Anybody interested in Project Paperclip should probably stay away from the Jacobson book
Joseph Tracy
brook7 at sover.net
Tue Mar 4 08:51:18 CST 2014
What about this from wikipedia? And isn't it possible that Truman actually knew but established plausible deniability for political reasons?

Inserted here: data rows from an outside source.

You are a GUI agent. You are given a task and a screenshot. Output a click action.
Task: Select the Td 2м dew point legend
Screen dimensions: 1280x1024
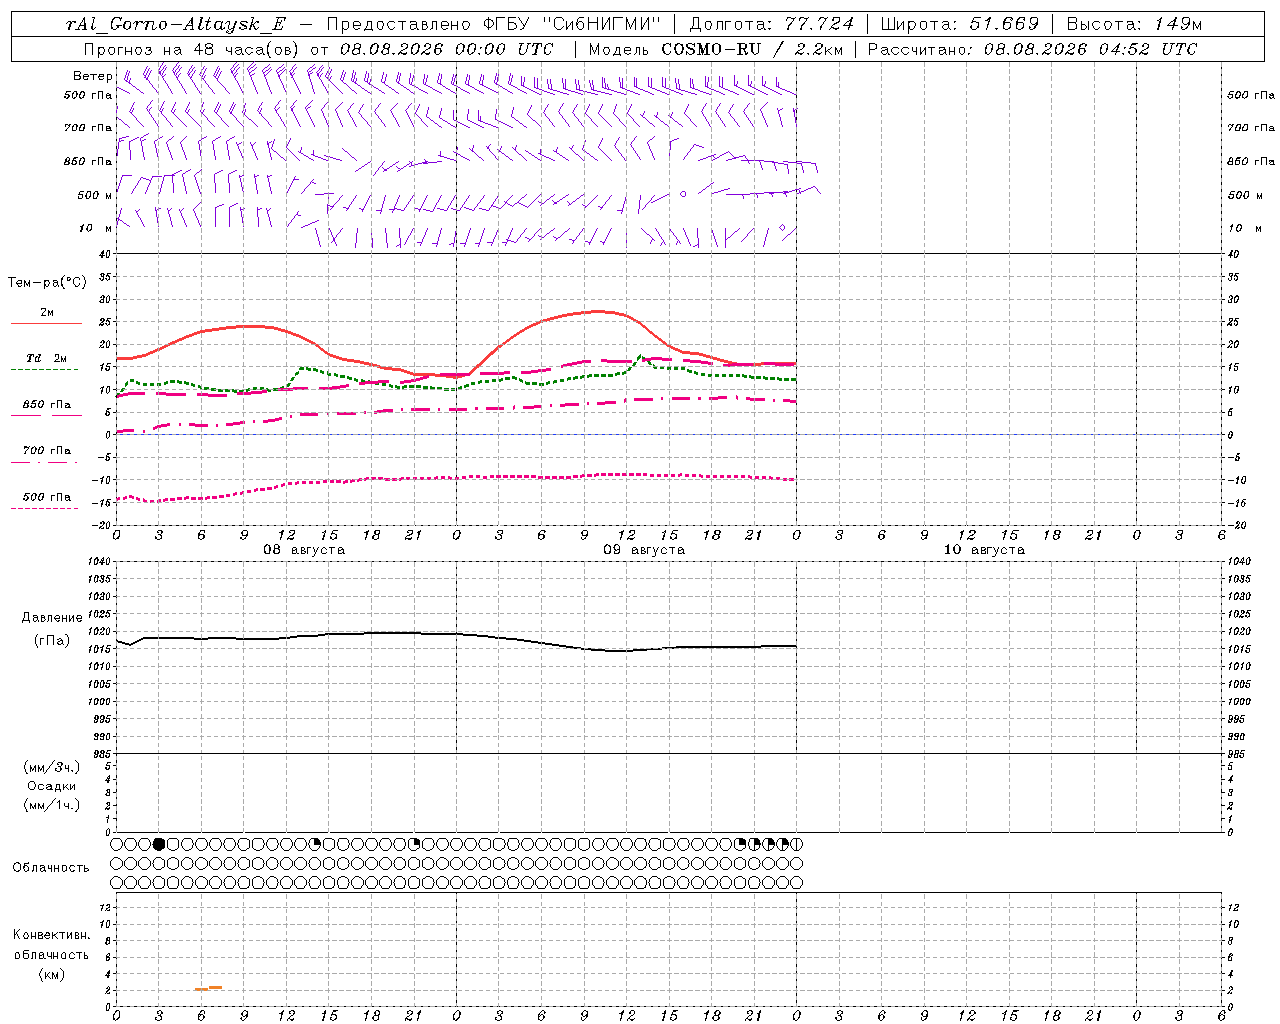46,358
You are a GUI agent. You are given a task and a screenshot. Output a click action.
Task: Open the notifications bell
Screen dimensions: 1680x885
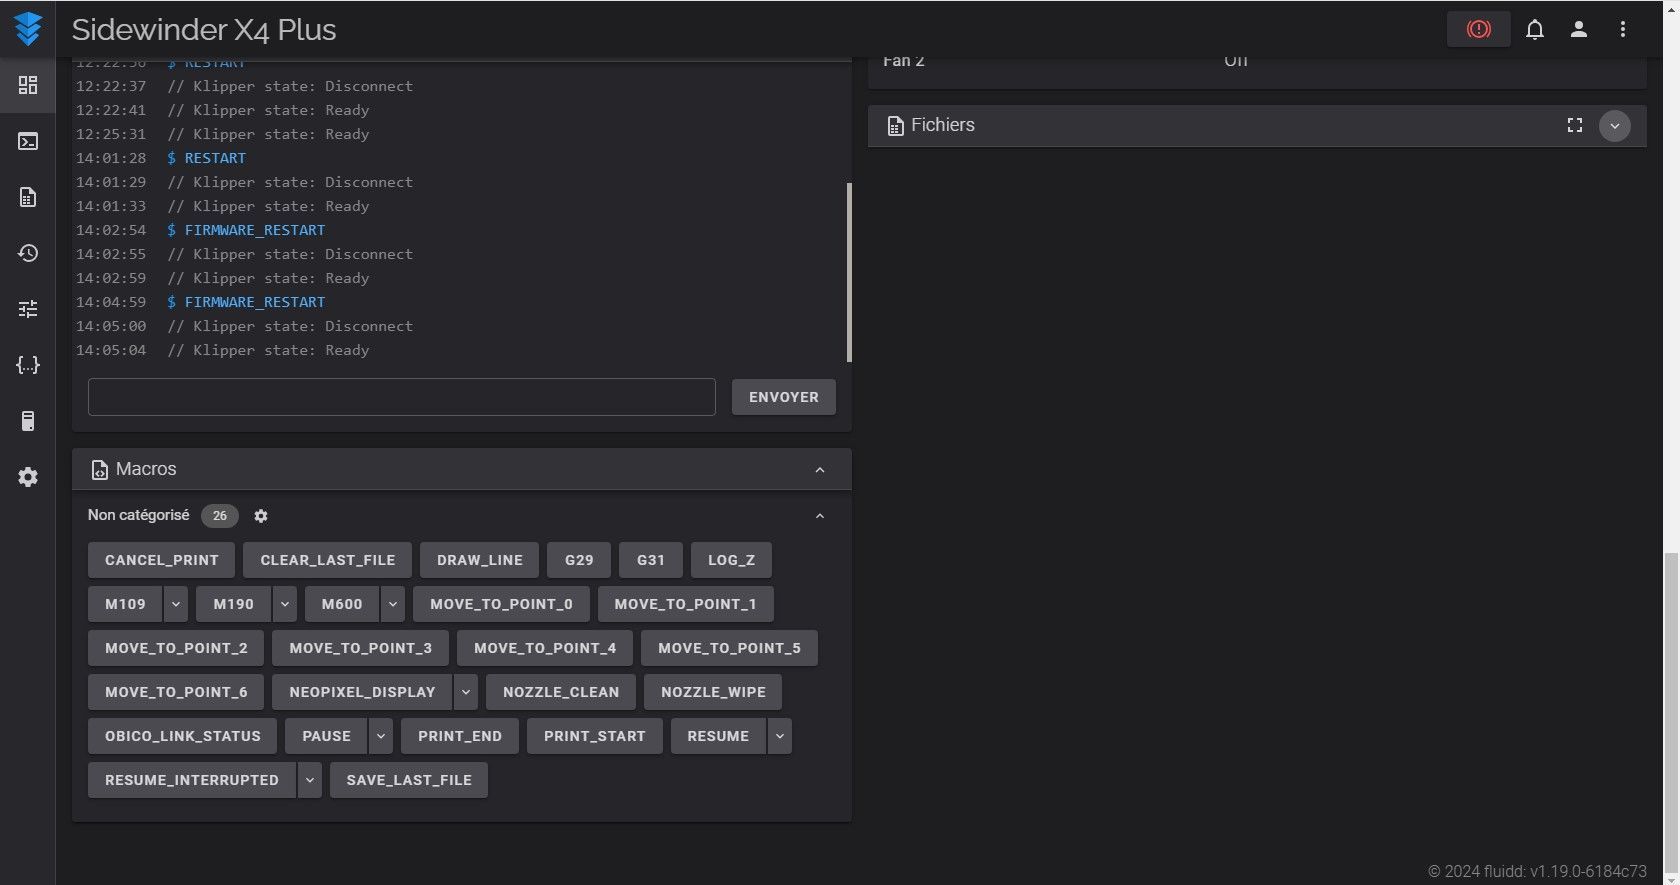coord(1535,30)
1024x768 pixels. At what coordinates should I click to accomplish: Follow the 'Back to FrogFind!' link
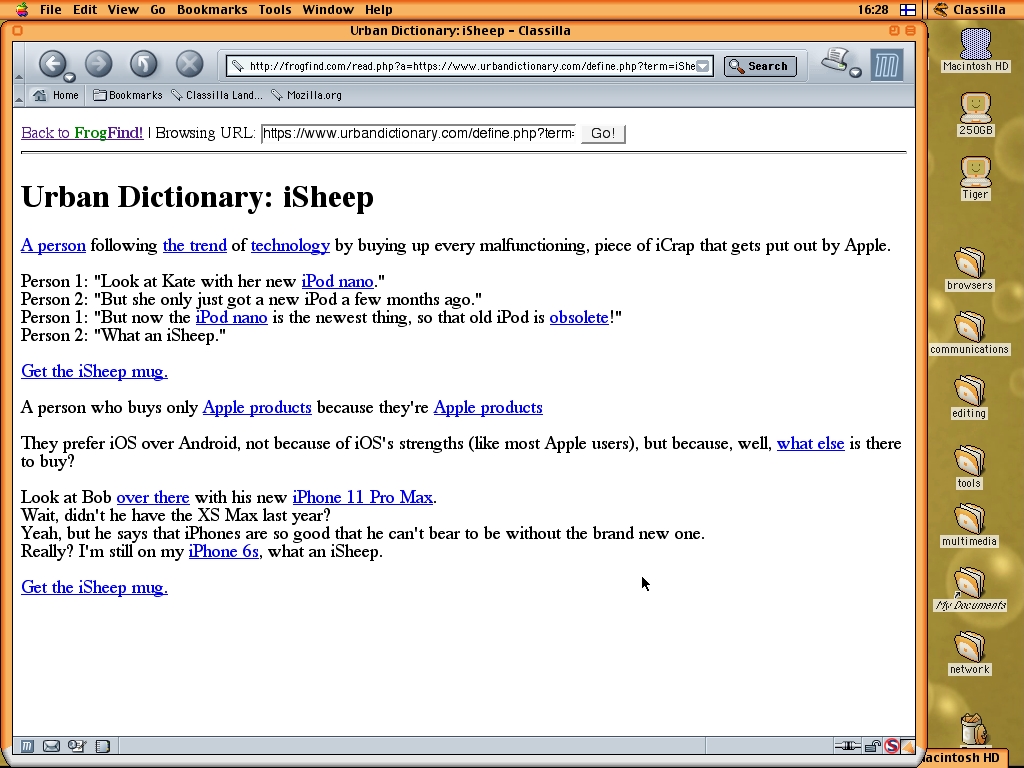point(82,133)
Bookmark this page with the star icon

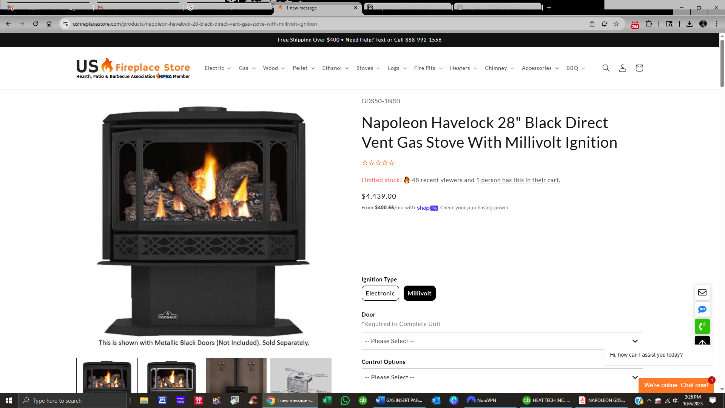[x=616, y=24]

To circumvent President Truman's anti-Nazi order and the Allied Potsdam and Yalta agreements, the JIOA worked independently to create false employment and political biographies for the scientists. The JIOA also expunged from the public record the scientists' Nazi Party memberships and régime affiliations. Once "bleached" of their Nazism, the scientists were granted security clearances by the U.S. government to work in the United States. Paperclip, the project's operational name, derived from the paperclips used to attach the scientists' new political personae to their "US Government Scientist" JIOA personnel files.[3]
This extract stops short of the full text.